京都大学とサイフューズは、末梢神経損傷に対する治療法として、バイオ3Dプリンタを用いた神経再生技術を開発した。手指の外傷性末梢神経損傷患者に対する医師主導治験を開始する。
京都大学は2021年1月15日、末梢神経損傷に対する治療法として、バイオ3Dプリンタを用いた神経再生技術を開発したと発表した。サイフューズとの共同研究による成果だ。
研究グループは、バイオ3Dプリンタを用いて細胞のみで3次元神経導管を作製し、ラットの坐骨神経損傷モデルに移植したところ、人工神経より良好で、自家神経移植に劣らない結果を得た。3次元神経導管を線維芽細胞から作製することで放出されたサイトカインや血管新生が、再生軸索の誘導に良い影響を与えたと考えられる。
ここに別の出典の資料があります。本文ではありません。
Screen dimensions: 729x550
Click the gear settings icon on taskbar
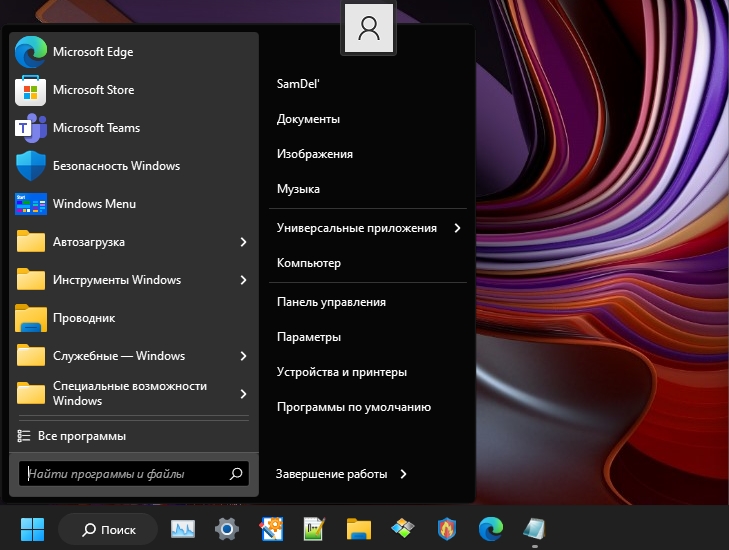tap(227, 528)
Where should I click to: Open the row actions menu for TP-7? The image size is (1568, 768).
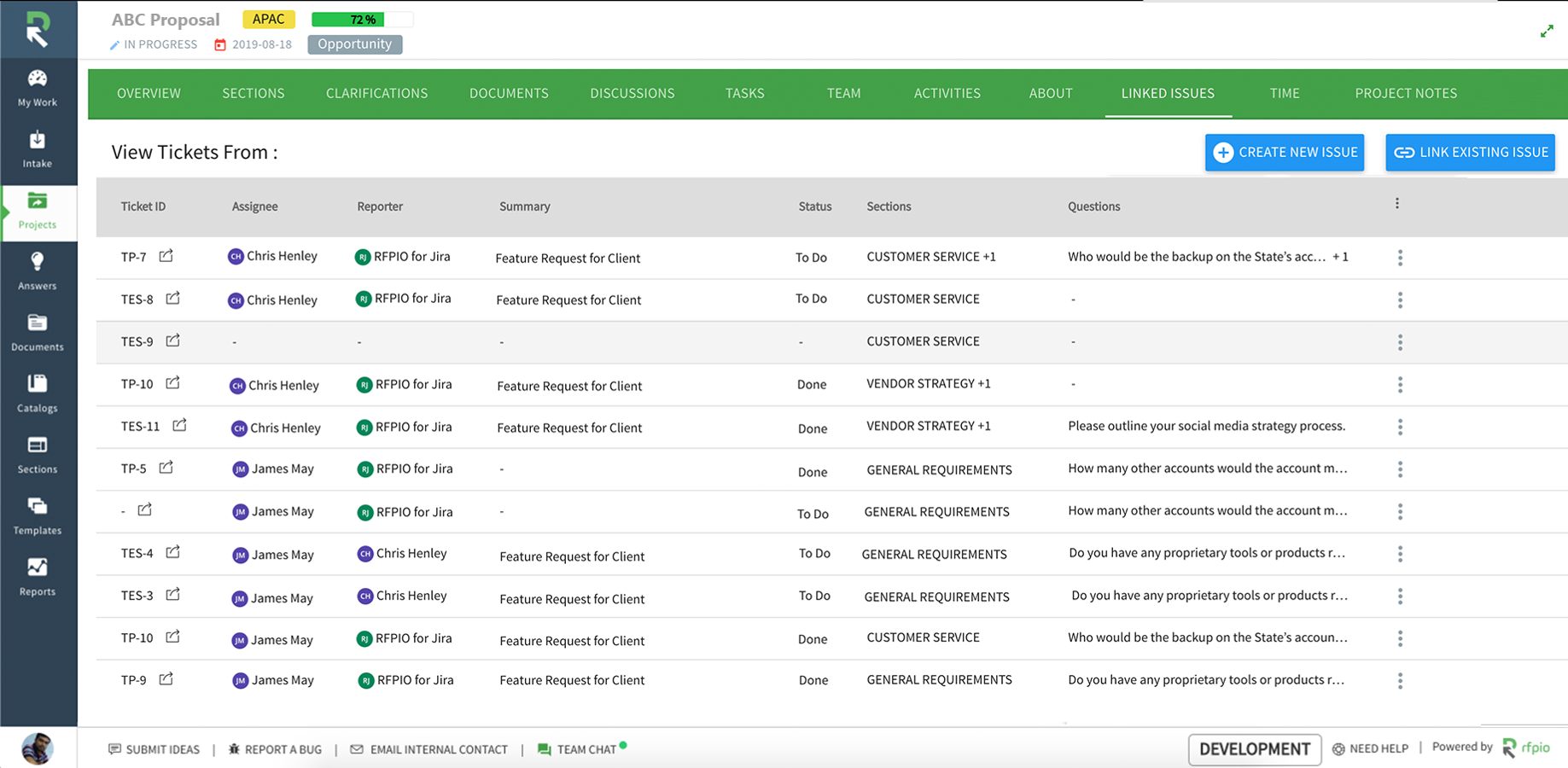point(1400,258)
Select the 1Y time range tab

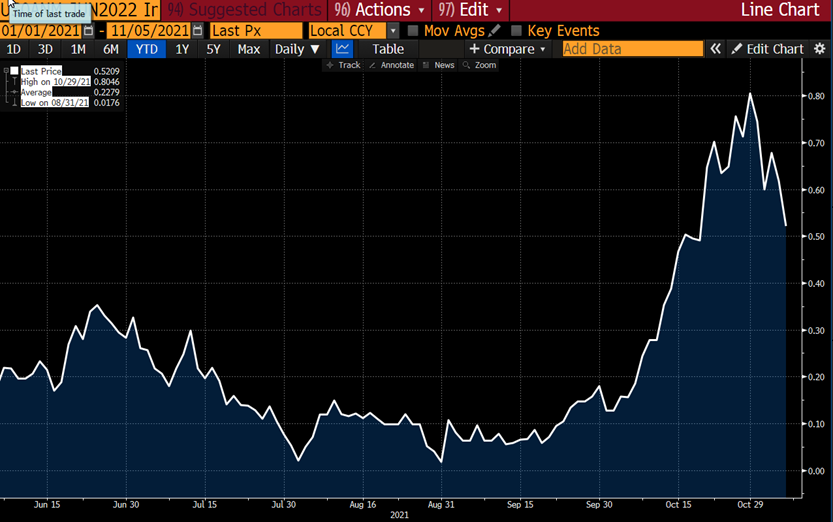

今後、京都大学医学部附属病院にて、手指の外傷性末梢神経損傷患者に対する医師主導治験を開始する。治験では、患者の腹部または鼠径部から採取した皮膚をもとに、約2カ月間かけて3次元神経導管を製造し、患者の神経損傷部に移植する計画だ。
現在の末梢神経損傷に対する治療法は、患者自身の健常な神経を移植する自家神経移植が主流となっている。自家移植を回避するために人工神経の開発は試みられているが、自家神経移植と比べて良好な結果は得られていなかった。